第36話 親とは名ばかりではなくて
「じゃあ、僕が助けることと引き換えに、全部素直に話してくれるってことでいいね?」
「お小遣い、くれる?」
「2000円だっけ? ちゃんと要求した仕事をこなしてくれたらあげるよ」
「了解。
「その言い方は納得出来ないけど」
「部下?」
「そういう問題じゃないよ」
雇われていれば上下関係が成立するのかと思ったが、どうやらそういう訳ではないらしい。
ただ、少なくとも契約という結び付きがある限りは味方でいてくれるだろう。根拠は無いがそんな気がするのだ。
「事務所に雇われたって言ってたけど、お小遣いも事務所から貰ってたの?」
「お小遣い、親から。親、事務所、頼んだ」
「どんな仕事をしてきたのかは聞いても?」
「危険なファン、無力化。プレゼント整理、毒味、爆弾処理」
「……爆弾処理」
「ビルの屋上、投げた。中身、花火だった」
そう言えば、少し前に突然街中で打ち上げ花火が始まったというニュースを見た気がする。
通行人に怪我もなく、皆サプライズか何かだと思って楽しんでいたらしいが、許可が出ていないと自治体は大騒ぎだったそうな。
あれはイヴが関係している事だったとは。しかし、花火爆弾とは危ない人間もいたものだ。
「とにかく、ノエルさんの警護をしてた感じか」
「いえす。昔は、ステージ、上がってた」
「ステージに?」
「顔、同じ。ノエル、ダンス、下手だった」
「代わりに出てたってことかな」
話を聞く限り、それは数年前までのことらしい。踊りが苦手なノエルの代わりに、ダンスなどは全てイヴがやっていたんだとか。

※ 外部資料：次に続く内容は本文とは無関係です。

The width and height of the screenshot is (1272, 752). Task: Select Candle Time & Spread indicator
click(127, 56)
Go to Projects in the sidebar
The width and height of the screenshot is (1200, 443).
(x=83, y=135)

歌はノエルがスピーカーを通して担当し、歌番組などではステージから降りるタイミングで上手く交代していたと言う。
良く誰も気づかなかったものだ。いや、意図的に映らないようにしていたのだろうか。
だとすれば、事務所からテレビ局に圧力をかけていた可能性も考えられる。
「二年前、交代、無くなった。私、ボディガード、専門」
「二年前って、グループが売れ始めた辺りだね」
「ノエル、ダンス、出来るようなった」
「なるほど。必要無くなったのかな」
「……」
「あ、ごめん。そういうつもりじゃないんだ」
「大丈夫、事実、だから」
イヴは相変わらず無表情ながら、どこか物寂しげに視線を落とした。
誰だって必要ないなんて言われれば悲しいし傷付いてしまう。もしその居場所しか知らなかったとしたら、途方に暮れてしまうほどに。
「イヴ、ひとつ聞きたいことがあるんだけど」
「どした」
「君はどうして隠さなかったの? お姉さんと同じその顔を」
「……わからない」
「僕はイヴが本当はバレて欲しいと思ってたんじゃないかと思うんだ」
「バレて、欲しい……?」
「そう。自分では気付かない内に、ヒントを残したのかもしれないって」
事実、話を聞いてみれば暴走したファンを鎮圧する時は、同じ顔のノエルがやったと思われないように変装をしていたらしい。
今回同じようにしなかったのは何となくだと言うが、心の奥底で何を考えていたのかは本人にすら分からないだろう。
けれど、確かに心と体は繋がっている。彼女は知らず知らずの内にSOSを発していたのだ、ターゲットである瑛斗に対して。
「もし顔を隠されてたら、ノエルさんの顔を見た時に同じだって思わなかっただろうし」
「確かに」
「ボディガードは助けを求めたくなるほど辛いの? それならご両親に話を……」
「無駄」
「でも、このまま無理をさせられない」
「任務、失敗。怒られる」
「人を脅すなんて任務の方が間違ってるんだ」
「そんな、理屈、通用、しない」
イヴの声色が少しだけ変わる。両こぶしを握り締め、首をぶんぶんと横に振りながら彼女は絞り出すようにそう言った。
親なのに子供の話を聞かないとはどういうことなのか。苦しんでいる我が子を頭ごなしに怒れるものなのだろうか。瑛斗には理解出来ない。
けれど、もっと理解出来ない一言が彼女の口から飛び出してくることになるとは思いもしなかった。